* Record excerpts
::::::::::
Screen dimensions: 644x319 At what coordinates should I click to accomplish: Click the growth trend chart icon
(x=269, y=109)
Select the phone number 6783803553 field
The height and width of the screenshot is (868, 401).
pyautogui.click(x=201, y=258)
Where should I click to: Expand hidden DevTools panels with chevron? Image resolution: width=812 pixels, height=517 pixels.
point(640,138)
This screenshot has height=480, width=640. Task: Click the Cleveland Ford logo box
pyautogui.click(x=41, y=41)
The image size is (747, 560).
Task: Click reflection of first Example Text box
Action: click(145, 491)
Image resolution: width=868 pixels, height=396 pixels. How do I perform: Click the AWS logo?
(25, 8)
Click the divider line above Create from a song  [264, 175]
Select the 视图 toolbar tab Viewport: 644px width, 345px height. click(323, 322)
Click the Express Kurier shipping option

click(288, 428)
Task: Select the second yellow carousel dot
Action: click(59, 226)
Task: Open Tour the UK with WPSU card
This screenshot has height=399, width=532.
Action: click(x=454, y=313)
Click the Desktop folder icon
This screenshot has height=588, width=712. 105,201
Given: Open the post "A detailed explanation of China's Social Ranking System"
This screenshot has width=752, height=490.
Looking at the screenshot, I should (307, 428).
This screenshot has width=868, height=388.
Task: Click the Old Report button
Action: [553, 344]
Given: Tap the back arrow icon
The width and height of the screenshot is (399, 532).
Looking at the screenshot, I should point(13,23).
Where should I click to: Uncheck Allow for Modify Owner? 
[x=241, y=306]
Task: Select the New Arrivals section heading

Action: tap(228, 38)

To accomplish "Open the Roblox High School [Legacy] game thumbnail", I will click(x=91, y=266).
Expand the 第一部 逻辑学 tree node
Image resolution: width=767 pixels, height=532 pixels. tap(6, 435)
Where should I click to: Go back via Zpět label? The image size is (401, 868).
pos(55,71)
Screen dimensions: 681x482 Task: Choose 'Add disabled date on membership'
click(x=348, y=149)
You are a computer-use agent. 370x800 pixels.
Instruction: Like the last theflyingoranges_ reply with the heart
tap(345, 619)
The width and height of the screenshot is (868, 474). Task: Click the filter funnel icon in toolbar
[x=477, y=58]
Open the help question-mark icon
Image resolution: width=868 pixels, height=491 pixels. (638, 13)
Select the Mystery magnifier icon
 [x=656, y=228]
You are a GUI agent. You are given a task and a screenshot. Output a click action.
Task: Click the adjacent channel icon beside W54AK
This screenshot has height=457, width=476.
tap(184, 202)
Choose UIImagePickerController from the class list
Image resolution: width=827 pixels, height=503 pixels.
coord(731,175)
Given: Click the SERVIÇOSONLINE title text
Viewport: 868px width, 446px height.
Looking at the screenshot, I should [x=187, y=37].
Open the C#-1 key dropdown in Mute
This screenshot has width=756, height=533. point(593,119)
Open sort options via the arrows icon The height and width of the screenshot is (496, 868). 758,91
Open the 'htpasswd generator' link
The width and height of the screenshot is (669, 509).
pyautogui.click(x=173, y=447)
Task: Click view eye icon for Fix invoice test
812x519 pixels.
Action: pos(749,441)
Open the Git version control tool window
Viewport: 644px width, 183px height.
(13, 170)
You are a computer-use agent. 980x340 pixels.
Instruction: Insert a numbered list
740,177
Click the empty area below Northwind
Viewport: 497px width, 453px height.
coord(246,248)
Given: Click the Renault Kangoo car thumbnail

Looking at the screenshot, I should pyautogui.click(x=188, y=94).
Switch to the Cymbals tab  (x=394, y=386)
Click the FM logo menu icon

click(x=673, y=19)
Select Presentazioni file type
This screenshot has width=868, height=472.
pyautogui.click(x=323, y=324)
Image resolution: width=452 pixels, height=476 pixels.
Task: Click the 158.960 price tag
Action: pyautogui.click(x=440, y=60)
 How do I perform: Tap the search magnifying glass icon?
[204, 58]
::::::::::
* Task
With the line that contains "Select Presentazioni file type" as the starting point, output each line exactly through the end of the listing above.

* Expected answer
Select Presentazioni file type
This screenshot has width=868, height=472.
pyautogui.click(x=323, y=324)
Image resolution: width=452 pixels, height=476 pixels.
Task: Click the 158.960 price tag
Action: pyautogui.click(x=440, y=60)
 How do I perform: Tap the search magnifying glass icon?
[204, 58]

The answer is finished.